AUSSTELLUNG IN PARIS: GUSTAVE CAILLEBOTTE

Im Musée d’Orsay: Zu den bekanntesten Gemälden von Gustave Caillebotte (1848–1894) zählt sein Bild »Die Parkettschleifer« (1875), das mit mehreren Versionen in der Ausstellung vertreten ist. Bei der Arbeit sind auch »Die Fassadenmaler« (1877), die vermutlich gerade ein Lokal oder eine Weinhandlung mit Beschriftung versehen. Während die Künstler des Realismus die Arbeiter vorwiegend in ländlicher Umgebung darstellten – ein berühmtes Beispiel sind »Die Ährensammlerinnen« (1857) von Jean-François Millet, ebenfalls im Besitz des Musée d’Orsay –, sah Caillebotte in den städtischen Arbeitern (die im Familienwohnsitz in der Rue Miromesnil den zuvor verlegten Dielenboden abhobelten) ein bildwürdiges Motiv und zeigte sie als Teil des Alltags in der französischen Hauptstadt.

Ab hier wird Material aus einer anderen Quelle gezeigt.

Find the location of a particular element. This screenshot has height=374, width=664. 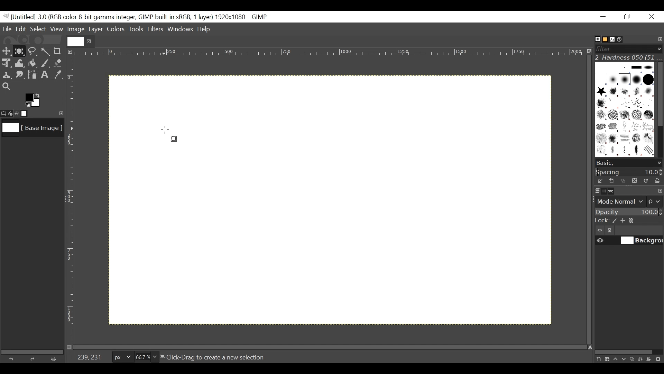

Redo is located at coordinates (34, 358).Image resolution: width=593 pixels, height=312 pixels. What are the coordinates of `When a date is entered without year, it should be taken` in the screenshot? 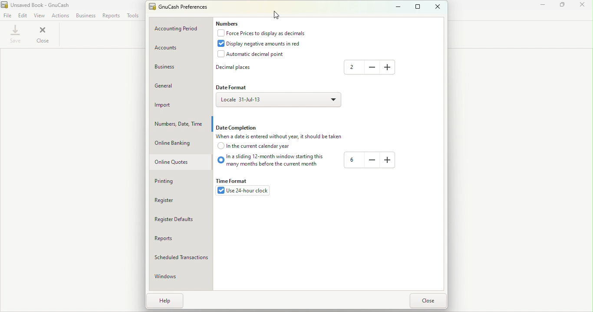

Männer auf Balkonen: Gleich mehrere Gemälde zeigen den Blick vom Balkon oder aus dem Fenster auf Straßenfluchten. Was uns heute als das klassische Paris erscheint, war als städtische Szenerie damals funkelnagelneu, viele Gebäude gerade erst im Rahmen der unter dem Präfekten Georges-Eugène Haussmann (1809–1891) vorgenommenen Modernisierung von Paris erbaut. Wie kaum ein anderer seiner Impressionisten-Kollegen war Gustave Caillebotte der Maler des modernen Paris, der die radikale städtebauliche Umgestaltung, die die Stadt unter Napoleon III. erfuhr, zu seinem Motiv machte. Zwischen 1853 und 1870 erhielt die noch mittelalterlich geprägte, planlos gewachsene Stadt statt schmaler Gassen breite Boulevards als schnurgerade Achsen. Ein kleineres Bild mit dem Titel »Un refuge, Boulevard Haussmann« (1880) zeigt eine Verkehrsinsel mit Passanten, das Hochformat »Boulevard vu d’en haut« (1880) zeigt den Blick hinunter auf eines der asphaltierten Trottoirs, die unter Haussmann mit Bäumen und dem typischen Stadtmobiliar an Gaslaternen, Bänken, Kiosken und Pissoirs ausgestattet wurden. Auch die technische Seite nahm Caillebotte in den Blick, malte die Stahlkonstruktionen von Eisenbahnbrücken (»Le pont de l’Europe«, 1876/77).

Sportler: Mit »Männer malen« wird der Ausstellung im Musée d’Orsay ein inhaltlicher Schwerpunkt gegeben, dazu gehören neben großformatigen Porträts von Männern im Gehrock und wenigen Aktdarstellungen auch einige junge Männer bei sportlichen Aktivitäten auf grün schillerndem Wasser, beim Rudern, Paddeln und Schwimmen vor allem, teils in spektakulärer Nahsicht (wie das Motiv des  Ausstellungsplakats beispielsweise). Ende des 19. Jahrhunderts halten die Maler fest, wie sich Sportarten demokratisieren und zum Freizeitvergnügen der breiten Bevölkerung werden. Zuvor galt körperliche Betätigung als britische Absonderlichkeit und blieben Tennis, Boxen, Rudern, Reiten oder Fechten eher einer wohlhabenden, teils adligen Elite vorbehalten, nun wurde Sport als Motiv der Malerei ein Zeichen für Modernität. Caillebottes eigenes Hobby findet sich ebenfalls als Motiv wieder: Als leidenschaftlicher Segler war er Mitglied im Pariser Segelclub, nahm an Regatten in der Normandie teil und konstruierte bald selbst als Bootsbauer Segelboote.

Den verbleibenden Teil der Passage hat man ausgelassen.